--- ABOUT THIS EXERCISE ---
When a record contains an image, skip the image and retype the rest of that record exactly.

--- DATA EXTRACTS ---
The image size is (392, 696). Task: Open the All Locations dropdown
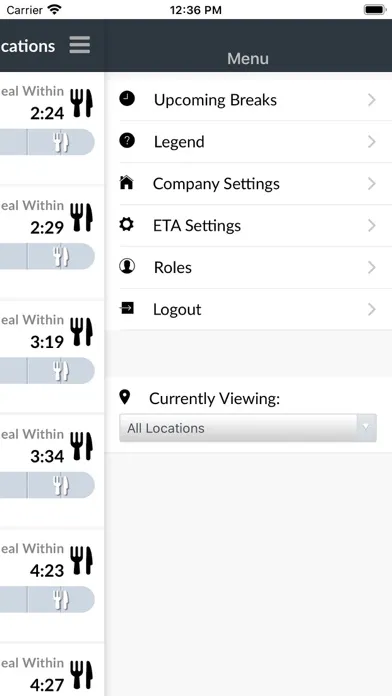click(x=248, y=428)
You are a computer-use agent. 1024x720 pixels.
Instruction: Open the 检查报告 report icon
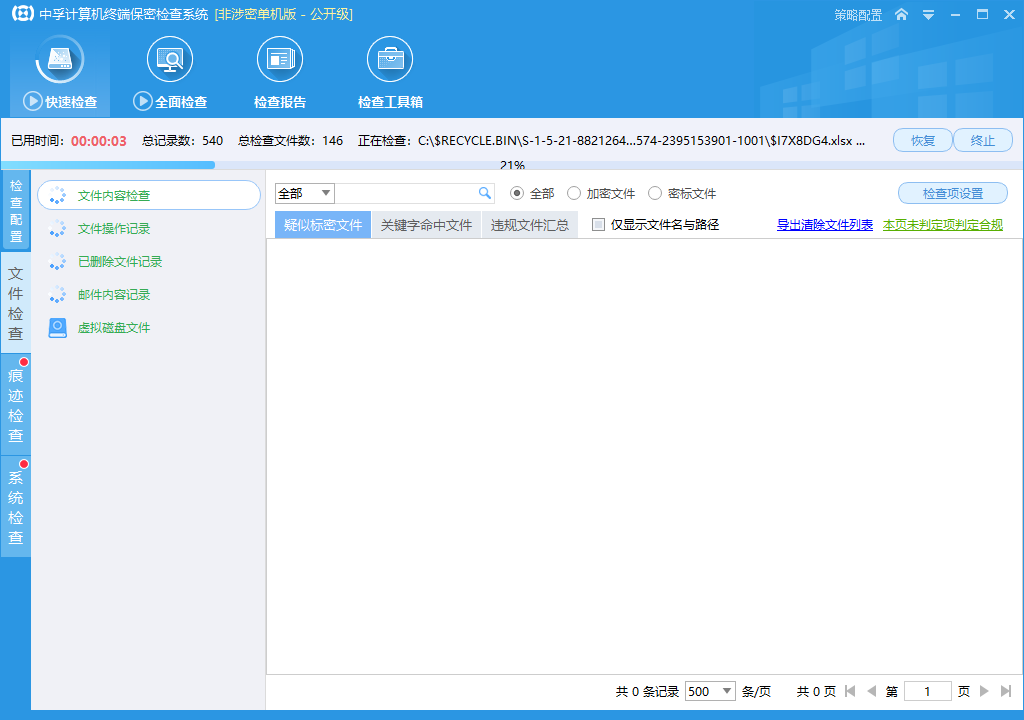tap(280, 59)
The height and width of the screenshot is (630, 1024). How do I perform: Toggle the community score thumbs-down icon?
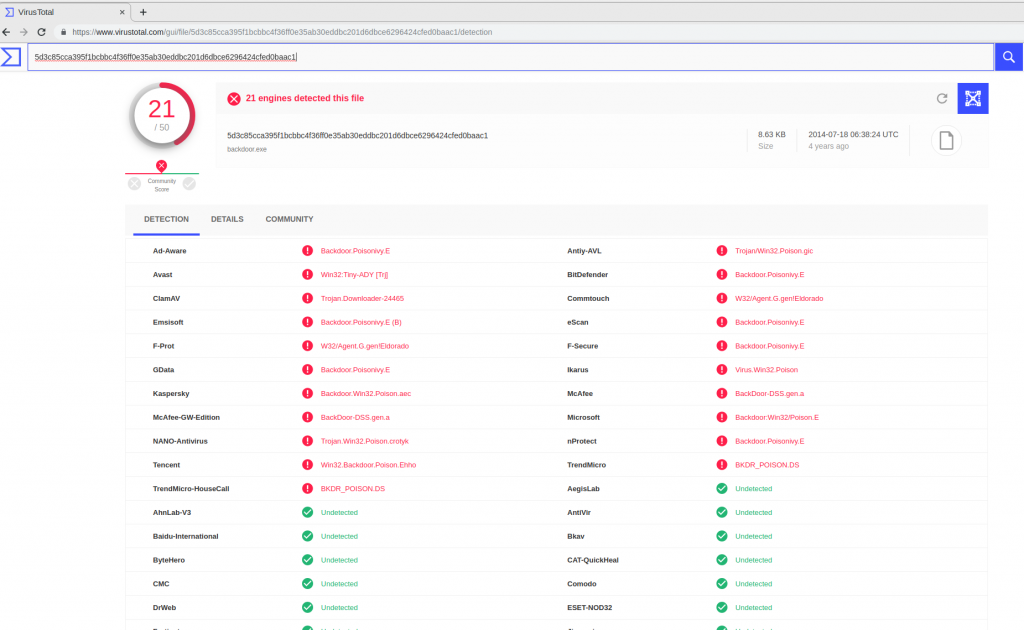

--- EXPECTED ANSWER ---
The image size is (392, 696). Task: Open the All Locations dropdown
click(x=248, y=428)
You are a computer-use agent. 1024x720 pixels.
Instruction: Open the 检查报告 report icon
tap(280, 59)
The height and width of the screenshot is (630, 1024). How do I perform: Toggle the community score thumbs-down icon?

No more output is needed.